Please provide a minimal, self-contained, and reproducible example.
import pymc3 as pm
import numpy as np
length = 100
x_pos = np.linspace(0,99,length)
signal = np.random.rand(length)
u_pos = np.linspace(0, 10, 10000)
fourier_matrix_real = np.exp(np.cos(2.0*np.pi*np.outer(u_pos, x_pos)))
fourier_matrix_imag = np.exp(np.sin(2.0*np.pi*np.outer(u_pos, x_pos)))
data_real = np.dot(fourier_matrix_real, signal)
data_imag = np.dot(fourier_matrix_imag, signal)
sd = 0.1*np.sqrt(data_real**2+data_imag**2)
with pm.Model() as model:
signal_prior = pm.Uniform('signal',lower=0,upper=1,shape=length)
prediction_real = pm.math.dot(fourier_matrix_real, signal_prior)
prediction_imag = pm.math.dot(fourier_matrix_imag, signal_prior)
likelihood_real = pm.Normal('real_FT',mu=prediction_real,sd=sd,observed = data_real)

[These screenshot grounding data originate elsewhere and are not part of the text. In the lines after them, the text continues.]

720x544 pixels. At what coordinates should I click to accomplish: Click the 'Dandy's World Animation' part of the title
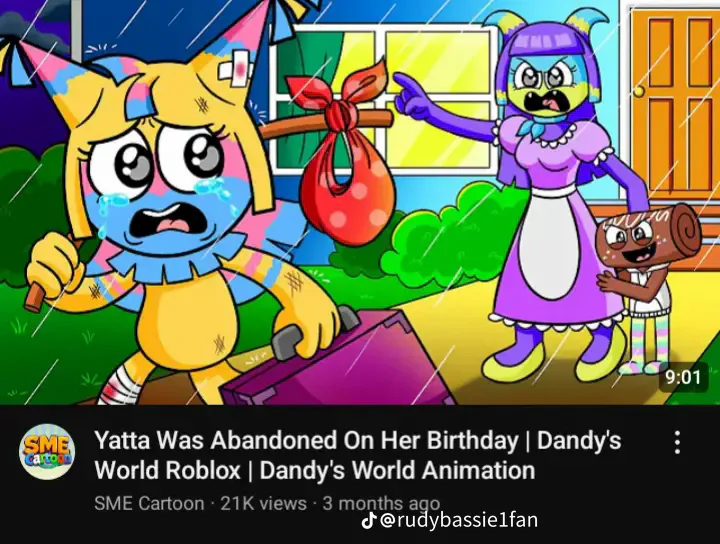point(398,470)
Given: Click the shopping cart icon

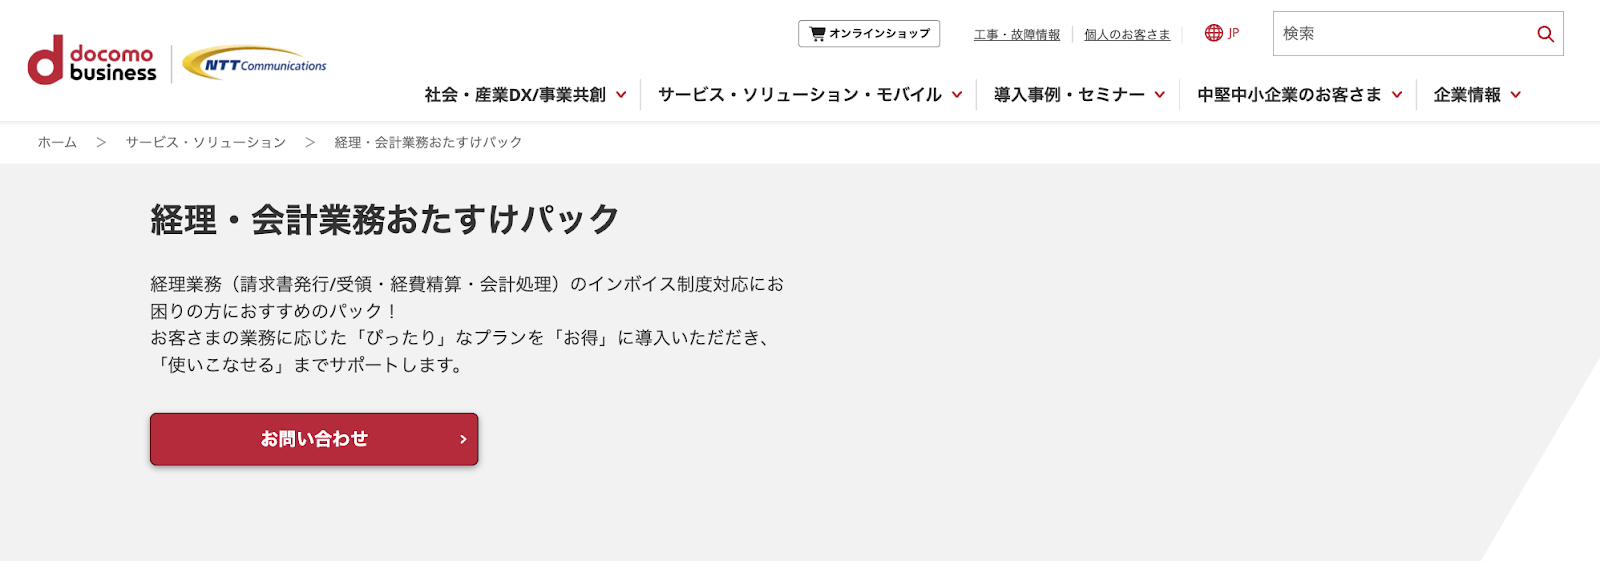Looking at the screenshot, I should (817, 34).
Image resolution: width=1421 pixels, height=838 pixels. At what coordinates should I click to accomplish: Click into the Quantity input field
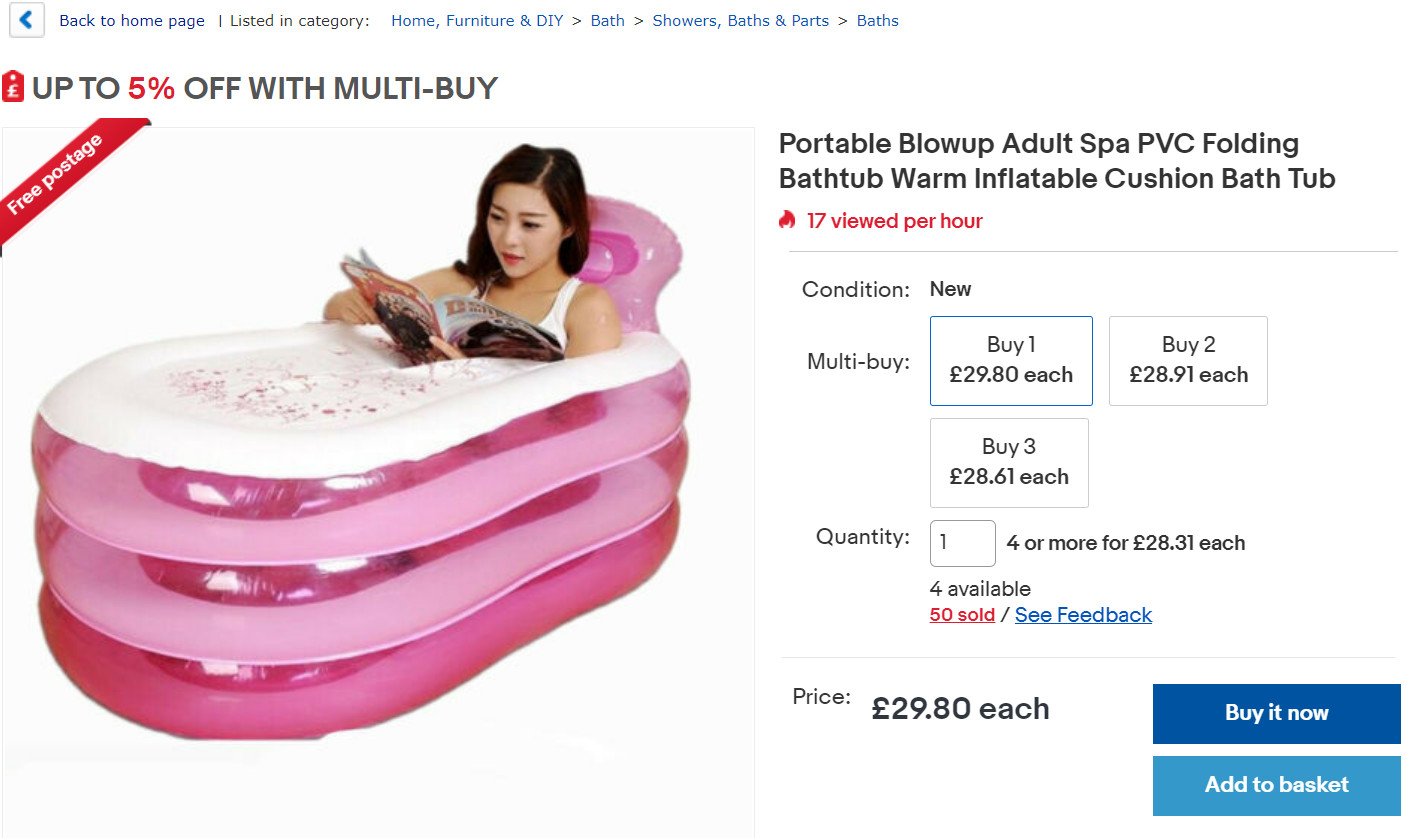tap(962, 543)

likelihood_imag = pm.Normal('imag_FT',mu=prediction_imag,sd=sd,observed = data_real)
posterior = pm.sample(chains=1)
Please provide the full traceback.
Auto-assigning NUTS sampler...
Initializing NUTS using jitter+adapt_diag...
Sequential sampling (1 chains in 1 job)
NUTS: [signal]
#progress bar, no errors
Please provide any additional information below.
Here is the output of numpy.config.show()
blas_mkl_info:
libraries = [‘mkl_rt’, ‘pthread’]
library_dirs = [’/home/daniel/anaconda3/envs/py38/lib’]
define_macros = [(‘SCIPY_MKL_H’, None), (‘HAVE_CBLAS’, None)]
include_dirs = [’/home/daniel/anaconda3/envs/py38/include’]
blas_opt_info:
libraries = [‘mkl_rt’, ‘pthread’]
library_dirs = [’/home/daniel/anaconda3/envs/py38/lib’]
define_macros = [(‘SCIPY_MKL_H’, None), (‘HAVE_CBLAS’, None)]
include_dirs = [’/home/daniel/anaconda3/envs/py38/include’]
lapack_mkl_info:
libraries = [‘mkl_rt’, ‘pthread’]
library_dirs = [’/home/daniel/anaconda3/envs/py38/lib’]
define_macros = [(‘SCIPY_MKL_H’, None), (‘HAVE_CBLAS’, None)]
include_dirs = [’/home/daniel/anaconda3/envs/py38/include’]
lapack_opt_info:
libraries = [‘mkl_rt’, ‘pthread’]
library_dirs = [’/home/daniel/anaconda3/envs/py38/lib’]
define_macros = [(‘SCIPY_MKL_H’, None), (‘HAVE_CBLAS’, None)]
include_dirs = [’/home/daniel/anaconda3/envs/py38/include’]
Versions and main components
- PyMC3 Version: 3.9.3
- Theano Version: 1.0.5
- Python Version: 3.8.5
- Operating system: Ubuntu 20.04
- How did you install PyMC3: conda, no flags besides -c conda-forge
Thank you for your attention, and for developing pymc3!